A movie like Compartment No. 6, a book adaptation that passes the storytelling onus onto the actors to express emotions it doesn’t make explicit and viewers to project themselves into the movie to fill its empty spaces, immediately begs questions about why Kuosmanen decided to adapt it, but researching this raised more questions than answers. It’s heavily altered from Rosa Liksom’s 2011 novel, from which all the subtext seems to have been left behind – set in 1980 on the train from Moscow to Mongolia, the main character now using the Soviet rail lines that were recently vital to Putin’s invasion of Ukraine to exit the U.S.S.R, the book is much more explicitly a critique of the Soviet Union, with the male lead recast as a boisterous Russian soldier and most of the text spent describing the desperate Siberian countryside near the end of the Republic’s decay.

Is Compartment No. 6 a particularly surreal watch during Putin’s assault on world peace in Ukraine? The film doesn’t exactly romanticize Russia, unless you find ice beautiful – which Finns and Russians very well might. The transition from book to screen, from an overt examination of what was happening in rural U.S.S.R. to a vague love story, has sapped so much meaning out of the story that it’s hard to conclude it’s saying anything at all.

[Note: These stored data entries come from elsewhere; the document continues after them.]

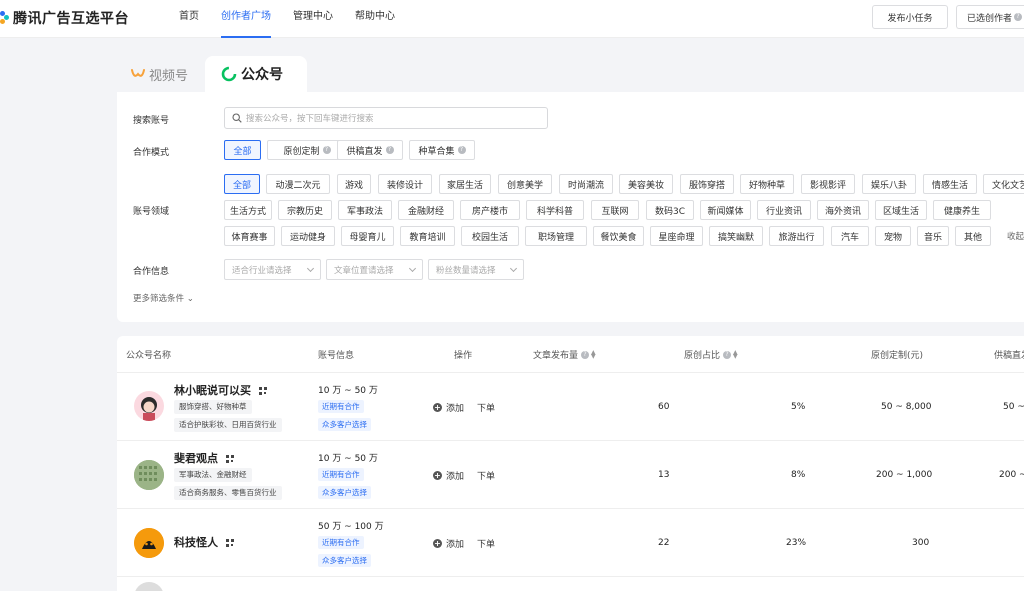  Describe the element at coordinates (442, 150) in the screenshot. I see `coop-mode-collection: 种草合集?` at that location.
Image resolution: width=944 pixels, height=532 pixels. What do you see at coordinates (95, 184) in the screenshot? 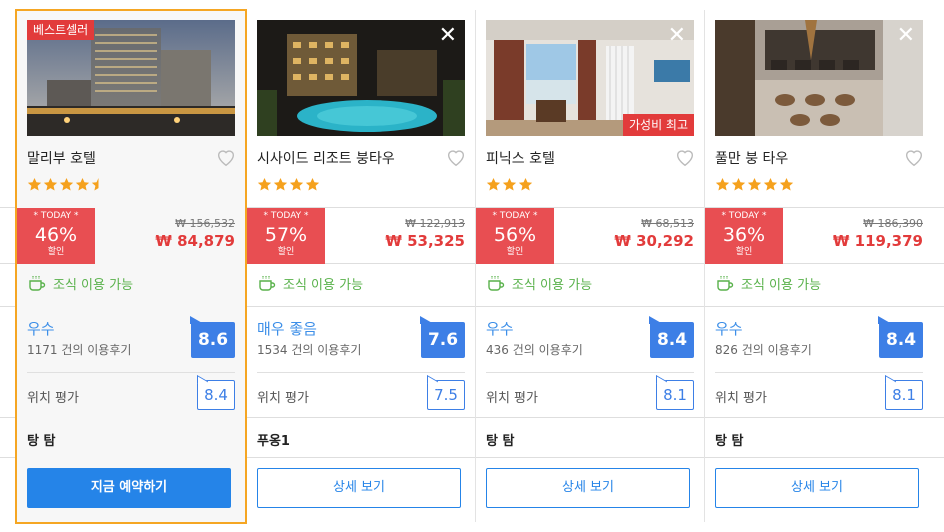
I see `half-star-icon` at bounding box center [95, 184].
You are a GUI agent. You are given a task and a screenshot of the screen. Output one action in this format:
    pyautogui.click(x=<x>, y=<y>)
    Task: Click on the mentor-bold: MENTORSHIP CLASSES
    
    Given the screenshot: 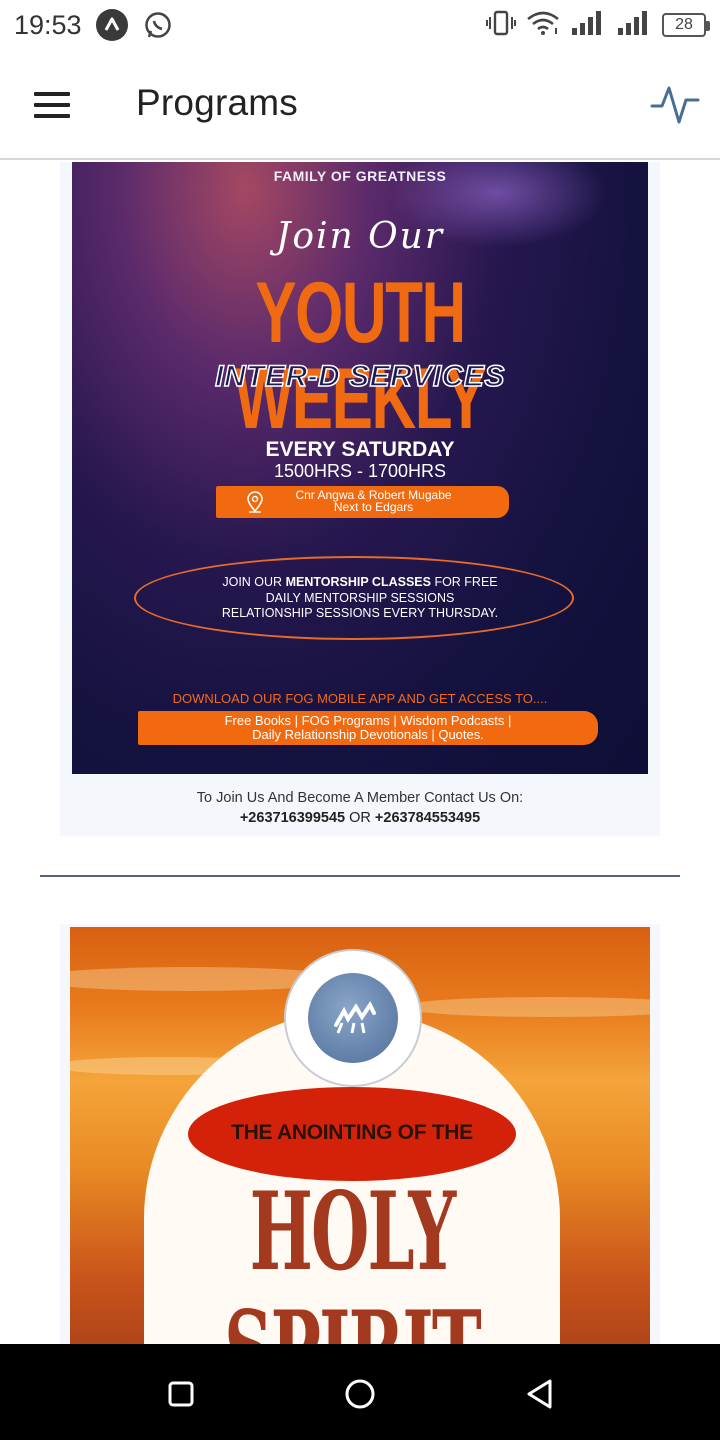 What is the action you would take?
    pyautogui.click(x=358, y=582)
    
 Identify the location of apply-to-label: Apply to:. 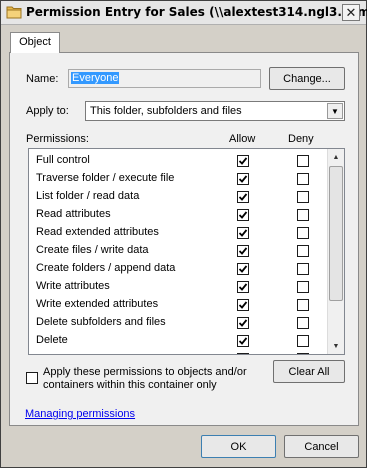
(48, 111).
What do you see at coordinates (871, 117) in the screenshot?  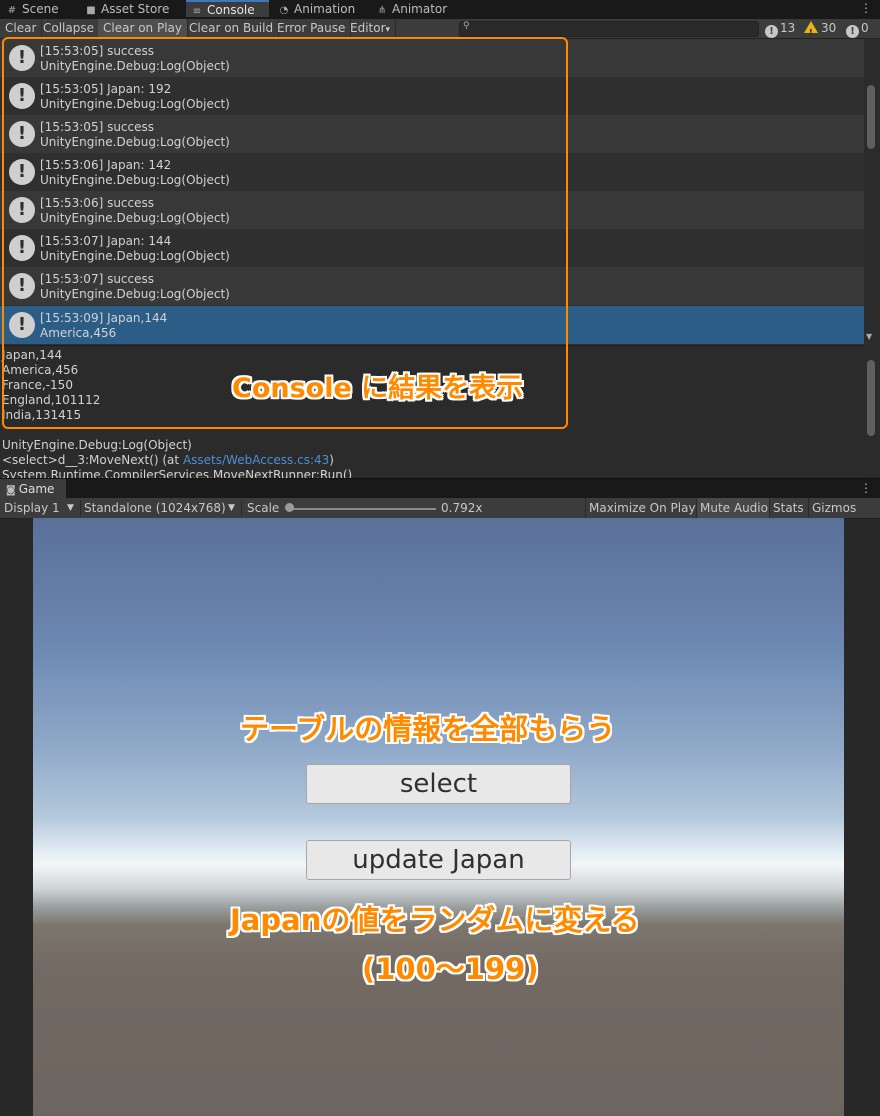 I see `log-list-scroll-thumb` at bounding box center [871, 117].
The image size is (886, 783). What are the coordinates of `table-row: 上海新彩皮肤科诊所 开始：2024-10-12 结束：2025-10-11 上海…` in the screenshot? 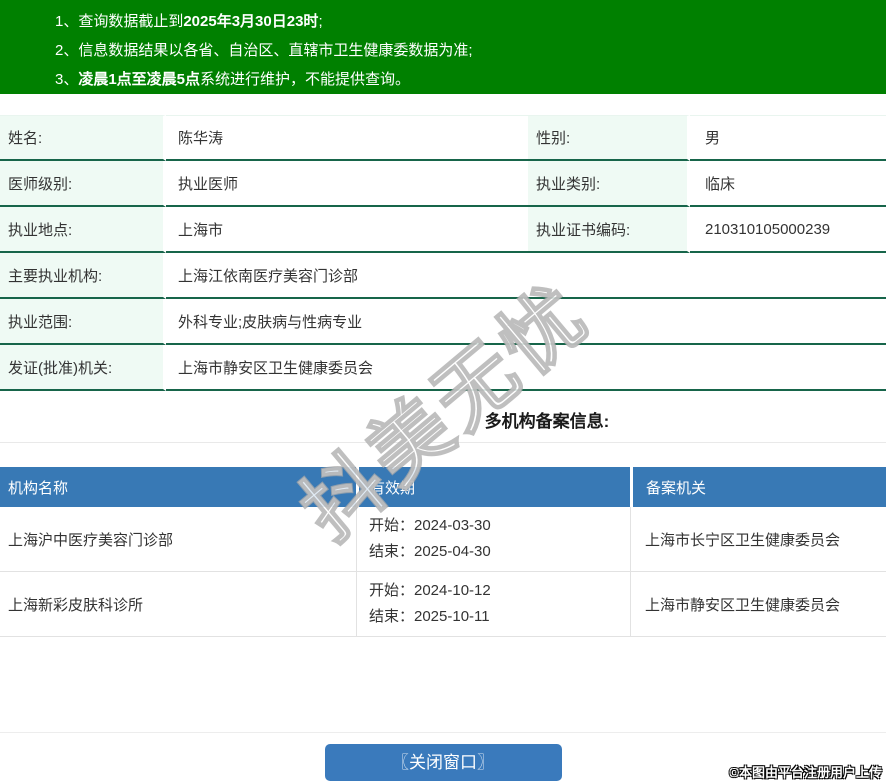 It's located at (443, 604).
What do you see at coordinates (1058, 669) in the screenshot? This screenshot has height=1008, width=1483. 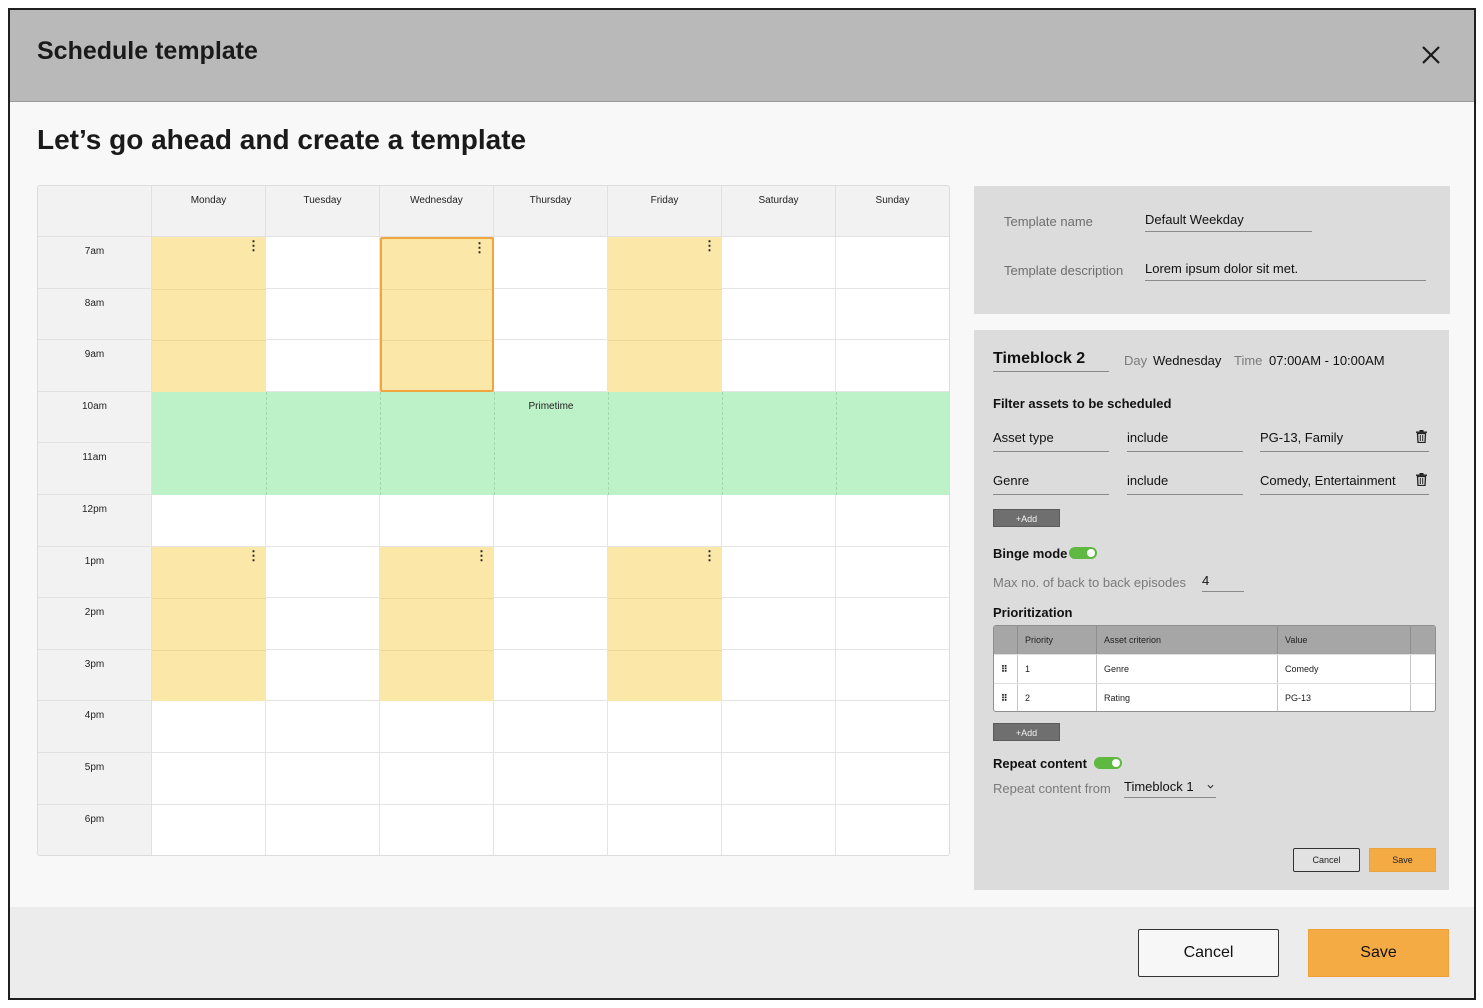 I see `priority-cell: 1` at bounding box center [1058, 669].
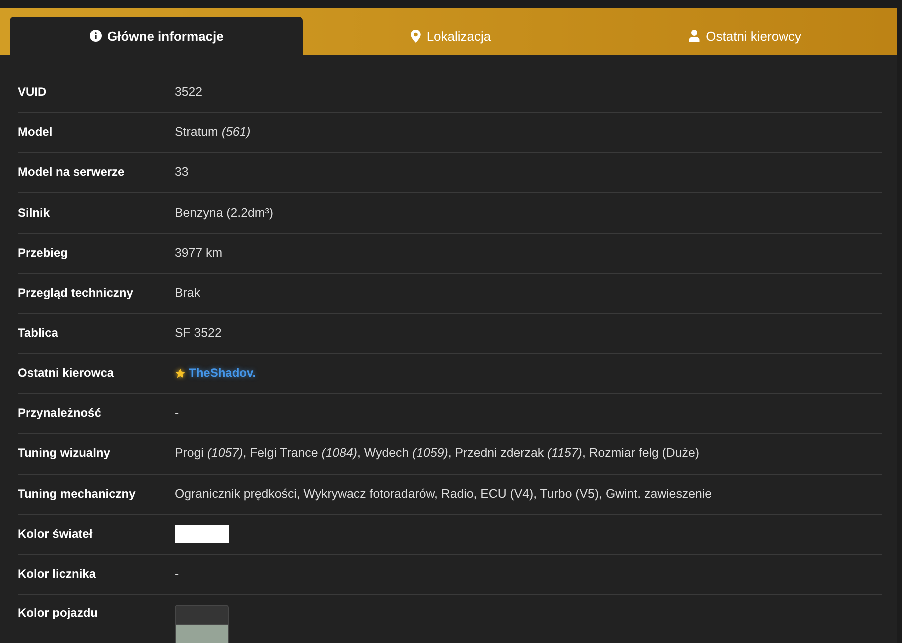  I want to click on field-label: Silnik, so click(34, 214).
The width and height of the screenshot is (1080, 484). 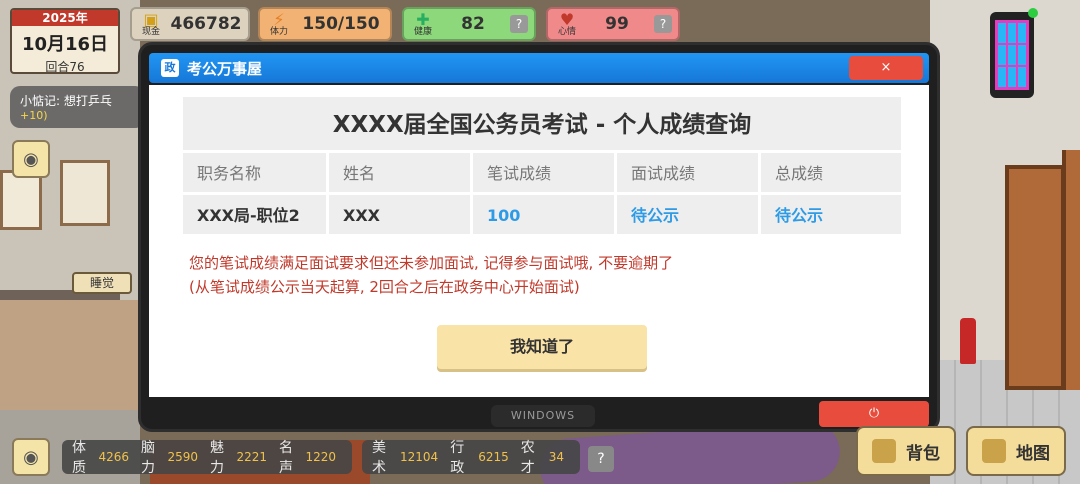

There are plenty of positives. It’s well-acted and a good technical movie. Jani-Petteri Passi’s cinematography is nice enough, there are some pretty shots, but it’s too mired in that sort of “indie/international chic” dominated by handheld closeups, giving the film an exploratory feeling to paper over its lack of anything to say. It’s hard to give Compartment No. 6 credit for anything after spending the entire runtime wondering when it will become a breakup movie or more explicitly about rural Russia, only to get home and learn afterward that it was supposed to be about those things the entire time.